Source material
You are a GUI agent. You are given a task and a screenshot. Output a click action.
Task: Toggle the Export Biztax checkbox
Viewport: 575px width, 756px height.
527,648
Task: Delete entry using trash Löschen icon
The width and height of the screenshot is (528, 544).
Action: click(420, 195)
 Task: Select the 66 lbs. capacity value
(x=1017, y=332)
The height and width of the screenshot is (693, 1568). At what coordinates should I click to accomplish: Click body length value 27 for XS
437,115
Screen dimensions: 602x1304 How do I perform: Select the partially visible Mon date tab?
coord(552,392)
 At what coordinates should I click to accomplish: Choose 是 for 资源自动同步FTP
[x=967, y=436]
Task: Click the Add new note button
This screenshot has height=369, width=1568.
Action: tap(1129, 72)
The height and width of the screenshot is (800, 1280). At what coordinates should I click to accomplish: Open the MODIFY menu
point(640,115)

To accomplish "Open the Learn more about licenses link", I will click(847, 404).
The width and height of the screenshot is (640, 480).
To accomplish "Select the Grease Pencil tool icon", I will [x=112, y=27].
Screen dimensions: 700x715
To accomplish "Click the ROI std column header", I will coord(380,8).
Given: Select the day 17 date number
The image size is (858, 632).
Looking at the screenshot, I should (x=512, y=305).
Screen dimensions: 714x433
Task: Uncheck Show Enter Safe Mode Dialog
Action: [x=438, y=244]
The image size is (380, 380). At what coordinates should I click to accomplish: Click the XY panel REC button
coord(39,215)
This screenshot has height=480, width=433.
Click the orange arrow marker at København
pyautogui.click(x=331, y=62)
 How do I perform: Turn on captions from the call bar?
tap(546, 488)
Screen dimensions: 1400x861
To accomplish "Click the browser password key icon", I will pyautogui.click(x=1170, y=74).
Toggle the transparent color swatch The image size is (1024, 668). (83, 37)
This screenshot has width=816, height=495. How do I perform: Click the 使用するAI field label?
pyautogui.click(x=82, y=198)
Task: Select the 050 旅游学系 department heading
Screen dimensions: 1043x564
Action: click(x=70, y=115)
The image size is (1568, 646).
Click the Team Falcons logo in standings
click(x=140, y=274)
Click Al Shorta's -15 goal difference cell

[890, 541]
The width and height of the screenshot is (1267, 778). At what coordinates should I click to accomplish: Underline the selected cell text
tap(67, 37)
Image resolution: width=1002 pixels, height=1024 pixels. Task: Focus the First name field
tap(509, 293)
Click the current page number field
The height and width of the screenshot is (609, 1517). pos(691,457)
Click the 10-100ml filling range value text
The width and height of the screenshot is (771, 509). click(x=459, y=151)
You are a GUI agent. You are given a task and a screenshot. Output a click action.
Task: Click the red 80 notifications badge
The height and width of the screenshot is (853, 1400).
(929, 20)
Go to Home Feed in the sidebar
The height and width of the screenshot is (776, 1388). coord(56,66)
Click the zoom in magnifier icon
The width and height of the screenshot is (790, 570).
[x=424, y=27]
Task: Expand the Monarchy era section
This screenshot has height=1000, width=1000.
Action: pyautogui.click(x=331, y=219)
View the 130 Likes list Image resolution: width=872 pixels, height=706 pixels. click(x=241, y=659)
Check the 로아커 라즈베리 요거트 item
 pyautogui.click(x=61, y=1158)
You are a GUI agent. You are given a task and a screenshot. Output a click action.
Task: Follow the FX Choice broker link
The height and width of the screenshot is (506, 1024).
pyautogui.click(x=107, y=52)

Goal of the exercise
Reproduce each line of the material exactly as given.

Output of the task
You are a GUI agent. You are given a task and a screenshot. Output a click action.
Task: Toggle the Export Biztax checkbox
Viewport: 575px width, 756px height.
527,648
Task: Delete entry using trash Löschen icon
The width and height of the screenshot is (528, 544).
Action: click(420, 195)
 Task: Select the 66 lbs. capacity value
(x=1017, y=332)
The height and width of the screenshot is (693, 1568). At what coordinates should I click to accomplish: Click body length value 27 for XS
437,115
Screen dimensions: 602x1304 How do I perform: Select the partially visible Mon date tab?
coord(552,392)
 At what coordinates should I click to accomplish: Choose 是 for 资源自动同步FTP
[x=967, y=436]
Task: Click the Add new note button
This screenshot has height=369, width=1568.
Action: tap(1129, 72)
The height and width of the screenshot is (800, 1280). At what coordinates should I click to accomplish: Open the MODIFY menu
point(640,115)

To accomplish "Open the Learn more about licenses link", I will click(847, 404).
The width and height of the screenshot is (640, 480).
To accomplish "Select the Grease Pencil tool icon", I will [x=112, y=27].
Screen dimensions: 700x715
To accomplish "Click the ROI std column header", I will coord(380,8).
Given: Select the day 17 date number
The image size is (858, 632).
Looking at the screenshot, I should (x=512, y=305).
Screen dimensions: 714x433
Task: Uncheck Show Enter Safe Mode Dialog
Action: [x=438, y=244]
The image size is (380, 380). At what coordinates should I click to accomplish: Click the XY panel REC button
coord(39,215)
This screenshot has height=480, width=433.
Click the orange arrow marker at København
pyautogui.click(x=331, y=62)
 How do I perform: Turn on captions from the call bar?
tap(546, 488)
Screen dimensions: 1400x861
To accomplish "Click the browser password key icon", I will pyautogui.click(x=1170, y=74).
Toggle the transparent color swatch The image size is (1024, 668). (83, 37)
This screenshot has width=816, height=495. How do I perform: Click the 使用するAI field label?
pyautogui.click(x=82, y=198)
Task: Select the 050 旅游学系 department heading
Screen dimensions: 1043x564
Action: click(x=70, y=115)
The image size is (1568, 646).
Click the Team Falcons logo in standings
click(x=140, y=274)
Click Al Shorta's -15 goal difference cell

[890, 541]
The width and height of the screenshot is (1267, 778). At what coordinates should I click to accomplish: Underline the selected cell text
tap(67, 37)
Image resolution: width=1002 pixels, height=1024 pixels. Task: Focus the First name field
tap(509, 293)
Click the current page number field
The height and width of the screenshot is (609, 1517). pos(691,457)
Click the 10-100ml filling range value text
The width and height of the screenshot is (771, 509). click(x=459, y=151)
You are a GUI agent. You are given a task and a screenshot. Output a click action.
Task: Click the red 80 notifications badge
The height and width of the screenshot is (853, 1400).
(929, 20)
Go to Home Feed in the sidebar
The height and width of the screenshot is (776, 1388). coord(56,66)
Click the zoom in magnifier icon
The width and height of the screenshot is (790, 570).
[x=424, y=27]
Task: Expand the Monarchy era section
This screenshot has height=1000, width=1000.
Action: pyautogui.click(x=331, y=219)
View the 130 Likes list Image resolution: width=872 pixels, height=706 pixels. click(x=241, y=659)
Check the 로아커 라즈베리 요거트 item
 pyautogui.click(x=61, y=1158)
You are a GUI agent. You are given a task and a screenshot. Output a click action.
Task: Follow the FX Choice broker link
The height and width of the screenshot is (506, 1024).
pyautogui.click(x=107, y=52)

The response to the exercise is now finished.